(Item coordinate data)
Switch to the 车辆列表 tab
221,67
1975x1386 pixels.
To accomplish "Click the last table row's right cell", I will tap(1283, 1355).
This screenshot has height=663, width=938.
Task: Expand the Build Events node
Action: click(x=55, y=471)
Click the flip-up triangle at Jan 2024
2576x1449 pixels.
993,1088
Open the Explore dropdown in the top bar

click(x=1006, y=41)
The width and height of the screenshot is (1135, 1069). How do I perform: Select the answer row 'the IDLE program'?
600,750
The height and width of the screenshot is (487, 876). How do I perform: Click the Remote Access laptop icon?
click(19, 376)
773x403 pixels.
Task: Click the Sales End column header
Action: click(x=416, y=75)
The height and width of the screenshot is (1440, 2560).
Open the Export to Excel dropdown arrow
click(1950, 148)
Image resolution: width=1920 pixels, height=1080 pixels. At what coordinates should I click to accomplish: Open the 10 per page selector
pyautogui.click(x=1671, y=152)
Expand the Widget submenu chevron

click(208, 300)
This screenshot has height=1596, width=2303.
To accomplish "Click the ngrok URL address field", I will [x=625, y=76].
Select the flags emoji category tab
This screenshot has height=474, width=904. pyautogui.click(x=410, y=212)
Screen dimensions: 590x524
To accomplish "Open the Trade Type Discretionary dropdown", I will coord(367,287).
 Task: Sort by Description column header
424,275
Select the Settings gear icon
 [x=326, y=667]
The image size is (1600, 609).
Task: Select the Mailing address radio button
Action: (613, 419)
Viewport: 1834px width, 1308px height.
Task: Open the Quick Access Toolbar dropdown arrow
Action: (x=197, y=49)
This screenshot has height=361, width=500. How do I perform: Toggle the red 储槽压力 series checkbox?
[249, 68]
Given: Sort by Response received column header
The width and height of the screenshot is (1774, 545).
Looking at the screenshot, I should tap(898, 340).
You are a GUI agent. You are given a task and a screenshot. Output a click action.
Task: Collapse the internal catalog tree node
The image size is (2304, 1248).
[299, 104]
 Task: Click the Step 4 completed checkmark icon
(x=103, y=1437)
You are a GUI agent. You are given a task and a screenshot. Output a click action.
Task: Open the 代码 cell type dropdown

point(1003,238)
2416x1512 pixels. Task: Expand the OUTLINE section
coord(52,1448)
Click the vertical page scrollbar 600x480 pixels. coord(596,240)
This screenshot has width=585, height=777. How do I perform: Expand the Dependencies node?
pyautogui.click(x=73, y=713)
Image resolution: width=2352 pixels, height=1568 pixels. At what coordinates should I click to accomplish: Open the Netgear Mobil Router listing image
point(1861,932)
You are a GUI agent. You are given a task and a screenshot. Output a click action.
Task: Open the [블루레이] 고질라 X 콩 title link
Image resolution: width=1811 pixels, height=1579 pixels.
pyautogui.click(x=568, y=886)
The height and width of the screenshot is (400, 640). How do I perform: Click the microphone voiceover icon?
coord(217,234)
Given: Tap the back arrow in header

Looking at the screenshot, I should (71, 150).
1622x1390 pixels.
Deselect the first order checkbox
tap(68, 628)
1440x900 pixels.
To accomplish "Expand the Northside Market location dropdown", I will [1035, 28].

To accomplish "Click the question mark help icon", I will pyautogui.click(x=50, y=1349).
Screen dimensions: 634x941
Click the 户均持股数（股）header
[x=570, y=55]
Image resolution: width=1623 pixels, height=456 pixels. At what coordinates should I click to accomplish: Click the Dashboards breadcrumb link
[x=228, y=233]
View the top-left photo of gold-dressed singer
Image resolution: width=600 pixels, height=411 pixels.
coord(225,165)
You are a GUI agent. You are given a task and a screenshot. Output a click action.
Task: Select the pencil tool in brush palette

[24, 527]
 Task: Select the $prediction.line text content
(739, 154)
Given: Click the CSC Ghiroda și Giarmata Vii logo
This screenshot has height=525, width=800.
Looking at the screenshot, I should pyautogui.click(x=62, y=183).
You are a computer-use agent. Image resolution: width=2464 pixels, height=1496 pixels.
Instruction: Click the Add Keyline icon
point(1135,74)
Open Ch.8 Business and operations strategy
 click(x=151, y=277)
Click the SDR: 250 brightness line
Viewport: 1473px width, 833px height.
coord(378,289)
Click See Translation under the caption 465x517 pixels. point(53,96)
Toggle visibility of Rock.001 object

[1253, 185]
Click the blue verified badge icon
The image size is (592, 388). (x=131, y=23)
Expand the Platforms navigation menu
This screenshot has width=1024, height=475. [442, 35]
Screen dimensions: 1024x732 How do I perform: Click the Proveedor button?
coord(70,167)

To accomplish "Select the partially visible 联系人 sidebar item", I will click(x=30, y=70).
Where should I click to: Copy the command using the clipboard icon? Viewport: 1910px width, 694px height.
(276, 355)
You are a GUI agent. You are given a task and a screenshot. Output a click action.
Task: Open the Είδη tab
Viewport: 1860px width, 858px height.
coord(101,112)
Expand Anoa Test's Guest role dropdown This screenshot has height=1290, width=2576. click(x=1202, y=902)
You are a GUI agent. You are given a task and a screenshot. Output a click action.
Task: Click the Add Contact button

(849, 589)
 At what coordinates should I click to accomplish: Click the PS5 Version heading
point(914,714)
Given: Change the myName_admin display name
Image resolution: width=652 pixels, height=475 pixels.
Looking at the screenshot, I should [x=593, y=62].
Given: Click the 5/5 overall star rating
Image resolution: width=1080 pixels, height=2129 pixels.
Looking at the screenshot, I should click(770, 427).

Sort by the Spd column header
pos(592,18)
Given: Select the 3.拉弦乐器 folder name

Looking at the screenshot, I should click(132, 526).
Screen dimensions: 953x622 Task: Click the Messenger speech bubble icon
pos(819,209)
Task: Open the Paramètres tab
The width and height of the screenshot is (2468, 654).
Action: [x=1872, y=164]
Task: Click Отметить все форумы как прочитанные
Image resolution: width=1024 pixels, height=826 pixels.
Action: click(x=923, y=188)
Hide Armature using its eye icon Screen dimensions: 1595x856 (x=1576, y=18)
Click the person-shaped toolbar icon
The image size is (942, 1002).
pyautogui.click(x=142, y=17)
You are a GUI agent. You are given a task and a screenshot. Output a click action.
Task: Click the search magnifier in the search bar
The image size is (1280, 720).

▶ _WRITTEN REQUEST_
Please quote all of the records above word for word, leaving every line unchanged.

▶ _TASK OUTPUT_
Switch to the 车辆列表 tab
221,67
1975x1386 pixels.
To accomplish "Click the last table row's right cell", I will tap(1283, 1355).
This screenshot has height=663, width=938.
Task: Expand the Build Events node
Action: click(x=55, y=471)
Click the flip-up triangle at Jan 2024
2576x1449 pixels.
993,1088
Open the Explore dropdown in the top bar

click(x=1006, y=41)
The width and height of the screenshot is (1135, 1069). How do I perform: Select the answer row 'the IDLE program'?
600,750
The height and width of the screenshot is (487, 876). How do I perform: Click the Remote Access laptop icon?
click(19, 376)
773x403 pixels.
Task: Click the Sales End column header
Action: click(x=416, y=75)
The height and width of the screenshot is (1440, 2560).
Open the Export to Excel dropdown arrow
click(1950, 148)
Image resolution: width=1920 pixels, height=1080 pixels. At what coordinates should I click to accomplish: Open the 10 per page selector
pyautogui.click(x=1671, y=152)
Expand the Widget submenu chevron

click(208, 300)
This screenshot has height=1596, width=2303.
To accomplish "Click the ngrok URL address field", I will [x=625, y=76].
Select the flags emoji category tab
This screenshot has height=474, width=904. pyautogui.click(x=410, y=212)
Screen dimensions: 590x524
To accomplish "Open the Trade Type Discretionary dropdown", I will coord(367,287).
 Task: Sort by Description column header
424,275
Select the Settings gear icon
 [x=326, y=667]
The image size is (1600, 609).
Task: Select the Mailing address radio button
Action: (613, 419)
Viewport: 1834px width, 1308px height.
Task: Open the Quick Access Toolbar dropdown arrow
Action: (x=197, y=49)
This screenshot has height=361, width=500. How do I perform: Toggle the red 储槽压力 series checkbox?
[249, 68]
Given: Sort by Response received column header
The width and height of the screenshot is (1774, 545).
Looking at the screenshot, I should tap(898, 340).
You are a GUI agent. You are given a task and a screenshot. Output a click action.
Task: Collapse the internal catalog tree node
The image size is (2304, 1248).
[299, 104]
 Task: Click the Step 4 completed checkmark icon
(x=103, y=1437)
You are a GUI agent. You are given a task and a screenshot. Output a click action.
Task: Open the 代码 cell type dropdown

point(1003,238)
2416x1512 pixels. Task: Expand the OUTLINE section
coord(52,1448)
Click the vertical page scrollbar 600x480 pixels. coord(596,240)
This screenshot has width=585, height=777. How do I perform: Expand the Dependencies node?
pyautogui.click(x=73, y=713)
Image resolution: width=2352 pixels, height=1568 pixels. At what coordinates should I click to accomplish: Open the Netgear Mobil Router listing image
point(1861,932)
You are a GUI agent. You are given a task and a screenshot. Output a click action.
Task: Open the [블루레이] 고질라 X 콩 title link
Image resolution: width=1811 pixels, height=1579 pixels.
pyautogui.click(x=568, y=886)
The height and width of the screenshot is (400, 640). How do I perform: Click the microphone voiceover icon?
coord(217,234)
Given: Tap the back arrow in header

Looking at the screenshot, I should (71, 150).
1622x1390 pixels.
Deselect the first order checkbox
tap(68, 628)
1440x900 pixels.
To accomplish "Expand the Northside Market location dropdown", I will [1035, 28].

To accomplish "Click the question mark help icon", I will pyautogui.click(x=50, y=1349).
Screen dimensions: 634x941
Click the 户均持股数（股）header
[x=570, y=55]
Image resolution: width=1623 pixels, height=456 pixels. At what coordinates should I click to accomplish: Click the Dashboards breadcrumb link
[x=228, y=233]
View the top-left photo of gold-dressed singer
Image resolution: width=600 pixels, height=411 pixels.
coord(225,165)
You are a GUI agent. You are given a task and a screenshot. Output a click action.
Task: Select the pencil tool in brush palette

[24, 527]
 Task: Select the $prediction.line text content
(739, 154)
Given: Click the CSC Ghiroda și Giarmata Vii logo
This screenshot has height=525, width=800.
Looking at the screenshot, I should pyautogui.click(x=62, y=183).
You are a computer-use agent. Image resolution: width=2464 pixels, height=1496 pixels.
Instruction: Click the Add Keyline icon
point(1135,74)
Open Ch.8 Business and operations strategy
 click(x=151, y=277)
Click the SDR: 250 brightness line
Viewport: 1473px width, 833px height.
coord(378,289)
Click See Translation under the caption 465x517 pixels. point(53,96)
Toggle visibility of Rock.001 object

[1253, 185]
Click the blue verified badge icon
The image size is (592, 388). (x=131, y=23)
Expand the Platforms navigation menu
This screenshot has width=1024, height=475. [442, 35]
Screen dimensions: 1024x732 How do I perform: Click the Proveedor button?
coord(70,167)

To accomplish "Select the partially visible 联系人 sidebar item", I will click(x=30, y=70).
Where should I click to: Copy the command using the clipboard icon? Viewport: 1910px width, 694px height.
(276, 355)
You are a GUI agent. You are given a task and a screenshot. Output a click action.
Task: Open the Είδη tab
Viewport: 1860px width, 858px height.
coord(101,112)
Expand Anoa Test's Guest role dropdown This screenshot has height=1290, width=2576. click(x=1202, y=902)
You are a GUI agent. You are given a task and a screenshot. Output a click action.
Task: Click the Add Contact button

(849, 589)
 At what coordinates should I click to accomplish: Click the PS5 Version heading
point(914,714)
Given: Change the myName_admin display name
Image resolution: width=652 pixels, height=475 pixels.
Looking at the screenshot, I should [x=593, y=62].
Given: Click the 5/5 overall star rating
Image resolution: width=1080 pixels, height=2129 pixels.
Looking at the screenshot, I should click(770, 427).

Sort by the Spd column header
pos(592,18)
Given: Select the 3.拉弦乐器 folder name

Looking at the screenshot, I should click(132, 526).
Screen dimensions: 953x622 Task: Click the Messenger speech bubble icon
pos(819,209)
Task: Open the Paramètres tab
The width and height of the screenshot is (2468, 654).
Action: [x=1872, y=164]
Task: Click Отметить все форумы как прочитанные
Image resolution: width=1024 pixels, height=826 pixels.
Action: click(x=923, y=188)
Hide Armature using its eye icon Screen dimensions: 1595x856 (x=1576, y=18)
Click the person-shaped toolbar icon
The image size is (942, 1002).
pyautogui.click(x=142, y=17)
You are a GUI agent. You are given a task and a screenshot. Output a click action.
Task: Click the search magnifier in the search bar
The image size is (1280, 720).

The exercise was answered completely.